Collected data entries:

———

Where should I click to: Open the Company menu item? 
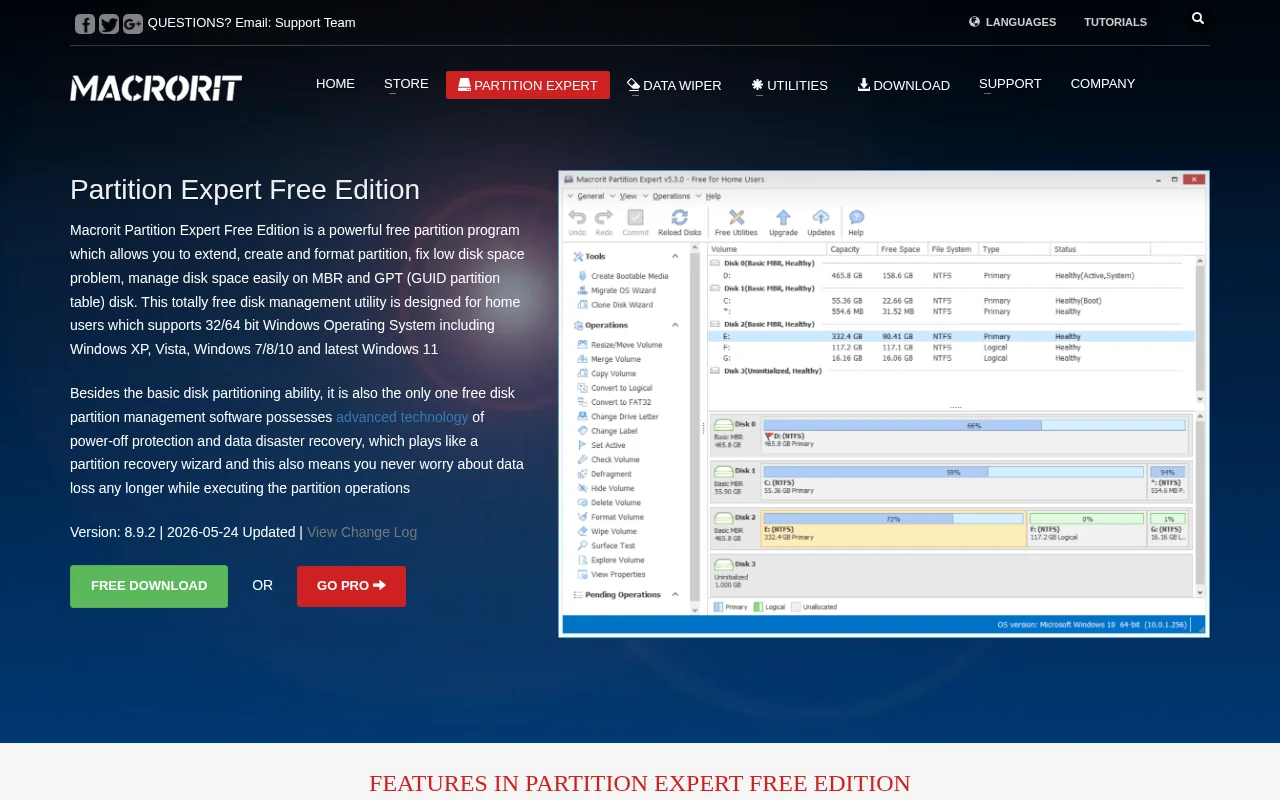[1103, 84]
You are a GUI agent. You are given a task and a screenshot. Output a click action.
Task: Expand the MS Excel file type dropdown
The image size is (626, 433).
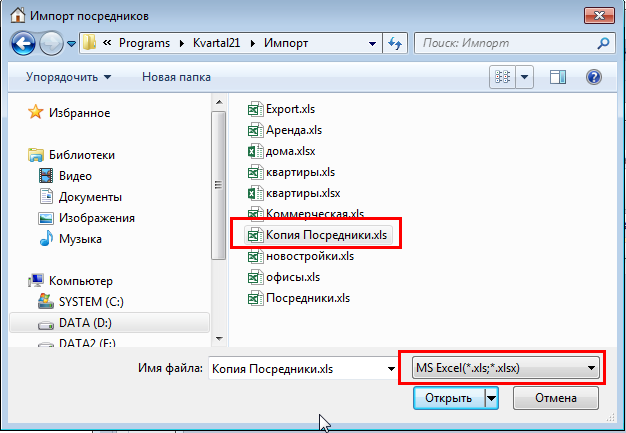(592, 369)
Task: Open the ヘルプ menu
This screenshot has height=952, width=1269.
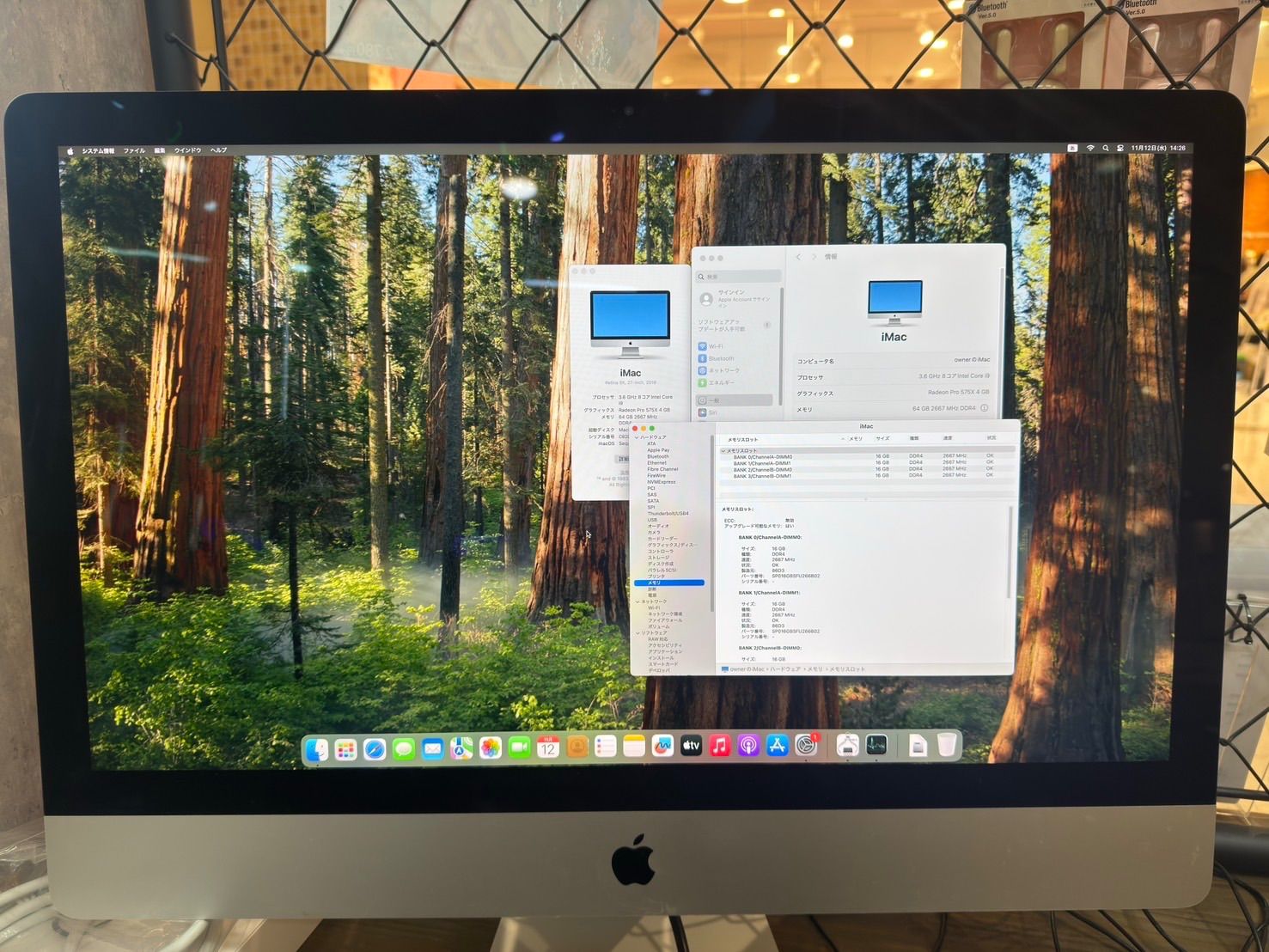Action: [x=217, y=149]
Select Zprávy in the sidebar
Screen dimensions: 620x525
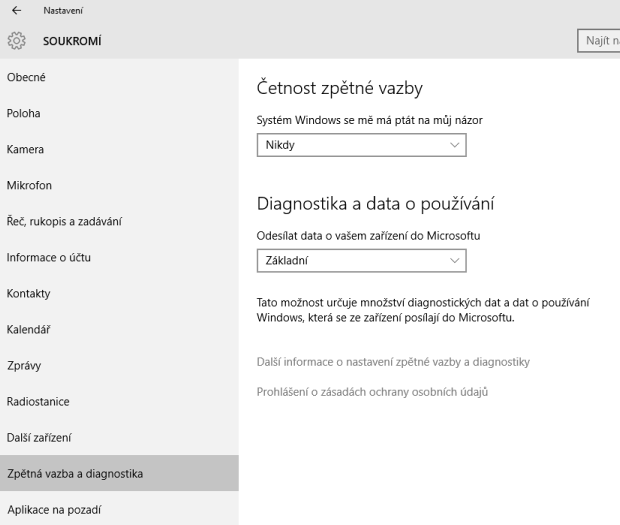pyautogui.click(x=25, y=365)
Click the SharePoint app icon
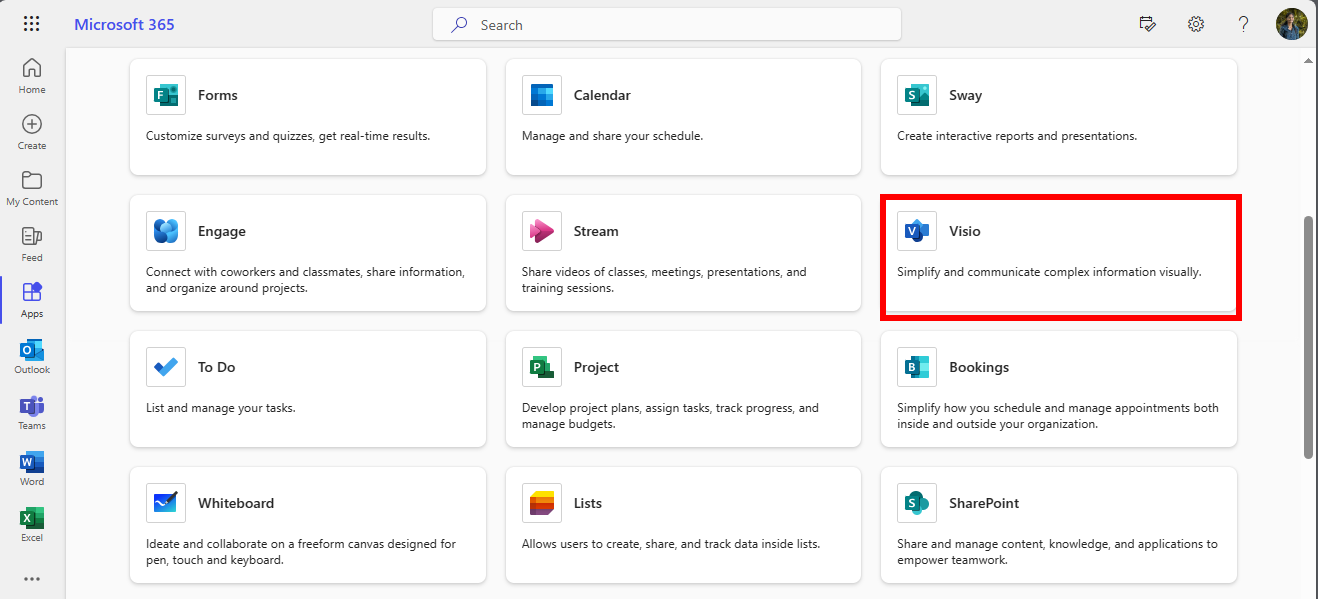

———

▶ Exercise instructions: Would you write out all of the records exactly, omitting the pictures?

▶ Solution for this problem:
Where should I click to: Open the Company menu item? 
[1103, 84]
You are a GUI agent. You are given a task and a screenshot. Output a click action.
Task: Expand the MS Excel file type dropdown
The image size is (626, 433).
(592, 369)
Task: Open the ヘルプ menu
This screenshot has height=952, width=1269.
Action: [x=217, y=149]
Select Zprávy in the sidebar
Screen dimensions: 620x525
pyautogui.click(x=25, y=365)
Click the SharePoint app icon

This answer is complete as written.